» **ITEMS**
---*---

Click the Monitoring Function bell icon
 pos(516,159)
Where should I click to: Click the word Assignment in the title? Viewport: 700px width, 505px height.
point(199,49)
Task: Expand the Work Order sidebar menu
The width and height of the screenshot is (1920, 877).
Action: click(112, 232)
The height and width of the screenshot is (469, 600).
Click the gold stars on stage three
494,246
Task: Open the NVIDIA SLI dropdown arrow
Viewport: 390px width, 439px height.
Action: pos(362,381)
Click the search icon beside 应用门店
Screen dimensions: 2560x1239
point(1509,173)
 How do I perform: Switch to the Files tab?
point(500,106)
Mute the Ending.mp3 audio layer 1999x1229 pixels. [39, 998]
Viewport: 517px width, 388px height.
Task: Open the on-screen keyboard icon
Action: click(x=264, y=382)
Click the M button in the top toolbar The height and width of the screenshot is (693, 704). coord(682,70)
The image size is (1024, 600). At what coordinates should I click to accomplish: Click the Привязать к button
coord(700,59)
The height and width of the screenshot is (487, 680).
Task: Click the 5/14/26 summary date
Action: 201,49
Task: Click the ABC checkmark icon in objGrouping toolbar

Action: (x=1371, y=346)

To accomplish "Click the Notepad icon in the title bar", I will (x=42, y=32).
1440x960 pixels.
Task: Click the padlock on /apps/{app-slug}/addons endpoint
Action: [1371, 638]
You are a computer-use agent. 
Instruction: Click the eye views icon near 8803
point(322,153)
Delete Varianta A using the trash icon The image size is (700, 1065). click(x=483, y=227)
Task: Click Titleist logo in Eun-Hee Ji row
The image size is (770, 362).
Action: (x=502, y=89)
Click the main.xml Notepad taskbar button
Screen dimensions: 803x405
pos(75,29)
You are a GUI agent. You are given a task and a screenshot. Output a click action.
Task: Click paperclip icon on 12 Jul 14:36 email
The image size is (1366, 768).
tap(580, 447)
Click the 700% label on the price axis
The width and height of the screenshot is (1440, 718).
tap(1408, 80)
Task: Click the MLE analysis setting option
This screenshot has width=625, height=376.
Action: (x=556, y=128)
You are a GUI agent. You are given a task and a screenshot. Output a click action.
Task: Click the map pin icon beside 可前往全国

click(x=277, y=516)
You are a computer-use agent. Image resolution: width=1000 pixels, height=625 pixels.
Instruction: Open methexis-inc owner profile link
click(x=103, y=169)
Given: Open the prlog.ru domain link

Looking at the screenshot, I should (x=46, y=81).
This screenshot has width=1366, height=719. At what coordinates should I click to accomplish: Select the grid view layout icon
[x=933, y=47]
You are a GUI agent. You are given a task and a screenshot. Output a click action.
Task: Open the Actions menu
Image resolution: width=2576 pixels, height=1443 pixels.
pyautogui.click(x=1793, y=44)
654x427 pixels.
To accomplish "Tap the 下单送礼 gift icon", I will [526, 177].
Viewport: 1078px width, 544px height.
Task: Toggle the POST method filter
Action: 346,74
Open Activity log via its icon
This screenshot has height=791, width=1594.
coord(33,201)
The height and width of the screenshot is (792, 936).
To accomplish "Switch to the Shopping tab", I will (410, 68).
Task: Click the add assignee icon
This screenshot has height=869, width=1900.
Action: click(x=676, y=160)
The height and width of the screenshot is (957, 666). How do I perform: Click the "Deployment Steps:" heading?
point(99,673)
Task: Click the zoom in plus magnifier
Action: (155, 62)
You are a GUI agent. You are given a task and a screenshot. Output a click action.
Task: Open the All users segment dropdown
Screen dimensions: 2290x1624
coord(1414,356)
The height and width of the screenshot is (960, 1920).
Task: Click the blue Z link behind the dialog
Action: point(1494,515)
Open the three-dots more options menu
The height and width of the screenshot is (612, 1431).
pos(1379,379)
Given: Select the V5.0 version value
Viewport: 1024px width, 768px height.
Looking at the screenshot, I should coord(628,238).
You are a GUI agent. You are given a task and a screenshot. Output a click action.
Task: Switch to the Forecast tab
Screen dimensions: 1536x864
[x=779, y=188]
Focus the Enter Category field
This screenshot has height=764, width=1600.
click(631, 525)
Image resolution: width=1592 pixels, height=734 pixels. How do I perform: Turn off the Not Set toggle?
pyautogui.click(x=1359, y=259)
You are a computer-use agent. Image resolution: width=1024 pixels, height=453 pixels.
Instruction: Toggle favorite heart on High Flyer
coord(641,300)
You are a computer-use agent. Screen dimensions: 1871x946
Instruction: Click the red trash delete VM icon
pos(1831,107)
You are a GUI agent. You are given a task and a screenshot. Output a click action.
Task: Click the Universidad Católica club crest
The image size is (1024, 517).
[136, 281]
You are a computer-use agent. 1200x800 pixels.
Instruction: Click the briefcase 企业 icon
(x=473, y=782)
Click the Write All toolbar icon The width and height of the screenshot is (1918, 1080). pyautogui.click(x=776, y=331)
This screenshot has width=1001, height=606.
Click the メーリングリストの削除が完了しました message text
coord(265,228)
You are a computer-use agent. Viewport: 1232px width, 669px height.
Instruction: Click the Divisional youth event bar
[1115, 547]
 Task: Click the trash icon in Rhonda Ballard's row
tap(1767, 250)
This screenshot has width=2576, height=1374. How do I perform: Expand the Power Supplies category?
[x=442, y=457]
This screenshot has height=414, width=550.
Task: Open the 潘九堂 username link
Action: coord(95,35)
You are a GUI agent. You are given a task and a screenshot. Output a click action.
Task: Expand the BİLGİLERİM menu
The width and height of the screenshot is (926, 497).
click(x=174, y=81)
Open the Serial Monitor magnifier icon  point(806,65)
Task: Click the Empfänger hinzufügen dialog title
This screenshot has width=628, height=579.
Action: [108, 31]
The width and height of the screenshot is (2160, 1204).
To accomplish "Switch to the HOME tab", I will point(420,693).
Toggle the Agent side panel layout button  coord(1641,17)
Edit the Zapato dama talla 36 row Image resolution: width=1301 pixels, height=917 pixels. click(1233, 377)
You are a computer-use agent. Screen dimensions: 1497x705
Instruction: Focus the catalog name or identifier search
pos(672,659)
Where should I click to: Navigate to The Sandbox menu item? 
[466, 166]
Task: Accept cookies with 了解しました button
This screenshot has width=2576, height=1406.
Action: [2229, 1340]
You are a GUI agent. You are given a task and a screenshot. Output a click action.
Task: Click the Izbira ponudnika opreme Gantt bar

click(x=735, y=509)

---*---

» **WHAT THE TASK ASKS**
Copy out all of the material above word for word, from the first line to the last.

» **RESPONSE**
Click the Monitoring Function bell icon
 pos(516,159)
Where should I click to: Click the word Assignment in the title? Viewport: 700px width, 505px height.
point(199,49)
Task: Expand the Work Order sidebar menu
The width and height of the screenshot is (1920, 877).
Action: click(112, 232)
The height and width of the screenshot is (469, 600).
Click the gold stars on stage three
494,246
Task: Open the NVIDIA SLI dropdown arrow
Viewport: 390px width, 439px height.
Action: pos(362,381)
Click the search icon beside 应用门店
Screen dimensions: 2560x1239
point(1509,173)
 How do I perform: Switch to the Files tab?
point(500,106)
Mute the Ending.mp3 audio layer 1999x1229 pixels. [39, 998]
Viewport: 517px width, 388px height.
Task: Open the on-screen keyboard icon
Action: click(x=264, y=382)
Click the M button in the top toolbar The height and width of the screenshot is (693, 704). coord(682,70)
The image size is (1024, 600). At what coordinates should I click to accomplish: Click the Привязать к button
coord(700,59)
The height and width of the screenshot is (487, 680).
Task: Click the 5/14/26 summary date
Action: 201,49
Task: Click the ABC checkmark icon in objGrouping toolbar

Action: (x=1371, y=346)

To accomplish "Click the Notepad icon in the title bar", I will (x=42, y=32).
1440x960 pixels.
Task: Click the padlock on /apps/{app-slug}/addons endpoint
Action: [1371, 638]
You are a computer-use agent. 
Instruction: Click the eye views icon near 8803
point(322,153)
Delete Varianta A using the trash icon The image size is (700, 1065). click(x=483, y=227)
Task: Click Titleist logo in Eun-Hee Ji row
The image size is (770, 362).
Action: (x=502, y=89)
Click the main.xml Notepad taskbar button
Screen dimensions: 803x405
pos(75,29)
You are a GUI agent. You are given a task and a screenshot. Output a click action.
Task: Click paperclip icon on 12 Jul 14:36 email
The image size is (1366, 768).
tap(580, 447)
Click the 700% label on the price axis
The width and height of the screenshot is (1440, 718).
tap(1408, 80)
Task: Click the MLE analysis setting option
This screenshot has width=625, height=376.
Action: (x=556, y=128)
You are a GUI agent. You are given a task and a screenshot. Output a click action.
Task: Click the map pin icon beside 可前往全国

click(x=277, y=516)
You are a computer-use agent. Image resolution: width=1000 pixels, height=625 pixels.
Instruction: Open methexis-inc owner profile link
click(x=103, y=169)
Given: Open the prlog.ru domain link

Looking at the screenshot, I should (x=46, y=81).
This screenshot has width=1366, height=719. At what coordinates should I click to accomplish: Select the grid view layout icon
[x=933, y=47]
You are a GUI agent. You are given a task and a screenshot. Output a click action.
Task: Open the Actions menu
Image resolution: width=2576 pixels, height=1443 pixels.
pyautogui.click(x=1793, y=44)
654x427 pixels.
To accomplish "Tap the 下单送礼 gift icon", I will [526, 177].
Viewport: 1078px width, 544px height.
Task: Toggle the POST method filter
Action: 346,74
Open Activity log via its icon
This screenshot has height=791, width=1594.
coord(33,201)
The height and width of the screenshot is (792, 936).
To accomplish "Switch to the Shopping tab", I will (410, 68).
Task: Click the add assignee icon
This screenshot has height=869, width=1900.
Action: click(x=676, y=160)
The height and width of the screenshot is (957, 666). How do I perform: Click the "Deployment Steps:" heading?
point(99,673)
Task: Click the zoom in plus magnifier
Action: (155, 62)
You are a GUI agent. You are given a task and a screenshot. Output a click action.
Task: Open the All users segment dropdown
Screen dimensions: 2290x1624
coord(1414,356)
The height and width of the screenshot is (960, 1920).
Task: Click the blue Z link behind the dialog
Action: point(1494,515)
Open the three-dots more options menu
The height and width of the screenshot is (612, 1431).
pos(1379,379)
Given: Select the V5.0 version value
Viewport: 1024px width, 768px height.
Looking at the screenshot, I should coord(628,238).
You are a GUI agent. You are given a task and a screenshot. Output a click action.
Task: Switch to the Forecast tab
Screen dimensions: 1536x864
[x=779, y=188]
Focus the Enter Category field
This screenshot has height=764, width=1600.
click(631, 525)
Image resolution: width=1592 pixels, height=734 pixels. How do I perform: Turn off the Not Set toggle?
pyautogui.click(x=1359, y=259)
You are a computer-use agent. Image resolution: width=1024 pixels, height=453 pixels.
Instruction: Toggle favorite heart on High Flyer
coord(641,300)
You are a computer-use agent. Screen dimensions: 1871x946
Instruction: Click the red trash delete VM icon
pos(1831,107)
You are a GUI agent. You are given a task and a screenshot. Output a click action.
Task: Click the Universidad Católica club crest
The image size is (1024, 517).
[136, 281]
You are a computer-use agent. 1200x800 pixels.
Instruction: Click the briefcase 企业 icon
(x=473, y=782)
Click the Write All toolbar icon The width and height of the screenshot is (1918, 1080). pyautogui.click(x=776, y=331)
This screenshot has width=1001, height=606.
Click the メーリングリストの削除が完了しました message text
coord(265,228)
You are a computer-use agent. Viewport: 1232px width, 669px height.
Instruction: Click the Divisional youth event bar
[1115, 547]
 Task: Click the trash icon in Rhonda Ballard's row
tap(1767, 250)
This screenshot has width=2576, height=1374. How do I perform: Expand the Power Supplies category?
[x=442, y=457]
This screenshot has height=414, width=550.
Task: Open the 潘九堂 username link
Action: coord(95,35)
You are a GUI agent. You are given a task and a screenshot. Output a click action.
Task: Expand the BİLGİLERİM menu
The width and height of the screenshot is (926, 497).
click(x=174, y=81)
Open the Serial Monitor magnifier icon  point(806,65)
Task: Click the Empfänger hinzufügen dialog title
This screenshot has width=628, height=579.
Action: [108, 31]
The width and height of the screenshot is (2160, 1204).
To accomplish "Switch to the HOME tab", I will point(420,693).
Toggle the Agent side panel layout button  coord(1641,17)
Edit the Zapato dama talla 36 row Image resolution: width=1301 pixels, height=917 pixels. click(1233, 377)
You are a computer-use agent. Screen dimensions: 1497x705
Instruction: Focus the catalog name or identifier search
pos(672,659)
Where should I click to: Navigate to The Sandbox menu item? 
[466, 166]
Task: Accept cookies with 了解しました button
This screenshot has width=2576, height=1406.
Action: [2229, 1340]
You are a GUI agent. You are given a task and a screenshot. Output a click action.
Task: Click the Izbira ponudnika opreme Gantt bar

click(x=735, y=509)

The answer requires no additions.